What is the difference between “assessed” value and “appraised” value?

Why is there often a huge difference between what the Assessor says your property is worth and what an appraiser says maybe during a purchase or refinance? Let’s take a look below a some of the main distinctions and then consider a real life example of a property owner who has overpaid about $8,000 in property taxes in recent years because his assessment was simply too high. Ouch.

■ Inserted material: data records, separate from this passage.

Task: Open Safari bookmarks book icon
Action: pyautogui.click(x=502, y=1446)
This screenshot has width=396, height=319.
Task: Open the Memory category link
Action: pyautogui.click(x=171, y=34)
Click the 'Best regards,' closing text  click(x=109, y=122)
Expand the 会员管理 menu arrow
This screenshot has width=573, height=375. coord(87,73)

Assessor vs Appraiser - by Sacramento Appraisal Blog

Assessor vs. Appraiser: An Assessor in California is required to have a certified appraiser’s license, but that doesn’t mean the value will be same as an appraiser coming out to your house during a refinance, purchase or other situation. Ultimately there is a huge value difference at times because the Assessor is establishing value for taxation purposes (and is bound by the protocols of tax code) and an independent fee appraiser is likely measuring the current market and is not doing anything related to taxation.

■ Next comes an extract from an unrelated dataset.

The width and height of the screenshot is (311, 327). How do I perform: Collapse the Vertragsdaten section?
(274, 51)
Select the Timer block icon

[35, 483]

Assessed value vs Market Value of a 4-plex - by Sacramento Appraisal Blog

Overpaid $8,000 in Property Taxes: This case above is a striking example of one of the unfortunate byproducts of a mass appraisal process by the Assessor. This property owner’s assessment on his fourplex in Sacramento was accurate for a couple of years after purchasing around $300,000 in 2003, but as values tanked in the neighborhood, the assessed value simply remained too high above all other competitive sales. The sad result for the property owner has been about $8,000 in overpayment through the years. Unfortunately the owner cannot go back to dispute the previous years of assessment, but at least this year he is going to appeal his property taxes to hopefully bring the assessed value down from $325,000 to around $200,000 where it should be.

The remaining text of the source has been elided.